# Introduction to Linear Programming with Python – Part 5

## Using PuLP with pandas and binary constraints to solve a scheduling problem

In this example, we’ll be solving a scheduling problem. We have 2 offshore production plants in 2 locations and an estimated demand for our products.

We want to produce a schedule of production from both plants that meets our demand with the lowest cost.

A factory can be in 2 states:

- Off – Producing zero units
- On – Producing between its minimum and maximum production capacities

Both factories have fixed costs, that are incurred as long as the factory is on, and variable costs, a cost per unit of production. These vary month by month.

We also know that factory B is down for maintenance in month 5.

We’ll start by importing our data.

```
import pandas as pd
import pulp
```

```
factories = pd.DataFrame.from_csv('csv/factory_variables.csv', index_col=['Month', 'Factory'])
factories
```

We’ll also import our demand data

```
demand = pd.DataFrame.from_csv('csv/monthly_demand.csv', index_col=['Month'])
```

```
demand
```

As we have fixed costs and variable costs, we’ll need to model both production and the status of the factory i.e. whether it is on or off.

Production is modelled as an integer variable.

We have a value for production for each month for each factory, this is given by the tuples of our multi-index pandas DataFrame index.

```
production = pulp.LpVariable.dicts("production",
((month, factory) for month, factory in factories.index),
lowBound=0,
cat='Integer')
```

Factory status is modelled as a binary variable. It will have a value of 1 if the factory is on and a value of 0 when the factory is off.

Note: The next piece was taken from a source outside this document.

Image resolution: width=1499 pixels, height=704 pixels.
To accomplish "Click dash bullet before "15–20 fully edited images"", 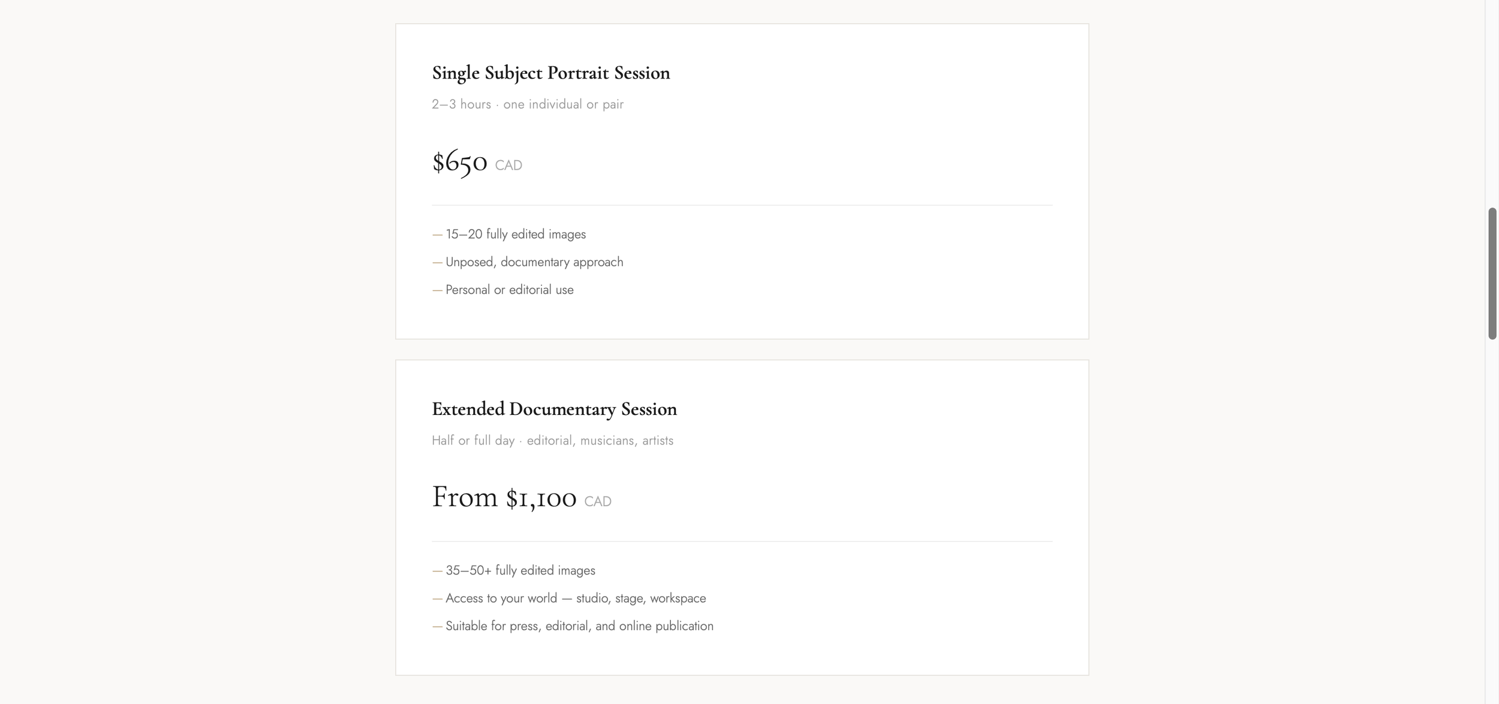I will pos(437,234).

Binary variables are the same as integer variables but constrained to be >= 0 and <=1

Again this has a value for each month for each factory, again given by the index of our DataFrame

```
factory_status = pulp.LpVariable.dicts("factory_status",
((month, factory) for month, factory in factories.index),
cat='Binary')
```

We instantiate our model and use LpMinimize as the aim is to minimise costs.

```
model = pulp.LpProblem("Cost minimising scheduling problem", pulp.LpMinimize)
```

In our objective function we include our 2 costs:

- Our variable costs is the product of the variable costs per unit and production
- Our fixed costs is the factory status – 1 (on) or 0 (off) – multiplied by the fixed cost of production

```
model += pulp.lpSum(
[production[month, factory] * factories.loc[(month, factory), 'Variable_Costs'] for month, factory in factories.index]
+ [factory_status[month, factory] * factories.loc[(month, factory), 'Fixed_Costs'] for month, factory in factories.index]
)
```

We build up our constraints

```
# Production in any month must be equal to demand
months = demand.index
for month in months:
model += production[(month, 'A')] + production[(month, 'B')] == demand.loc[month, 'Demand']
```

An issue we run into here is that in linear programming we can’t use conditional constraints.

For example we can’t add to our model that if the factory is off factory status must be 0, and if it is on factory status must be 1. Before we’ve solved our model though, we don’t know if the factory will be on or off in a given month.

In this case construct constraints that have minimum and maximum capacities that are constant variables, which we multiply by the factory status.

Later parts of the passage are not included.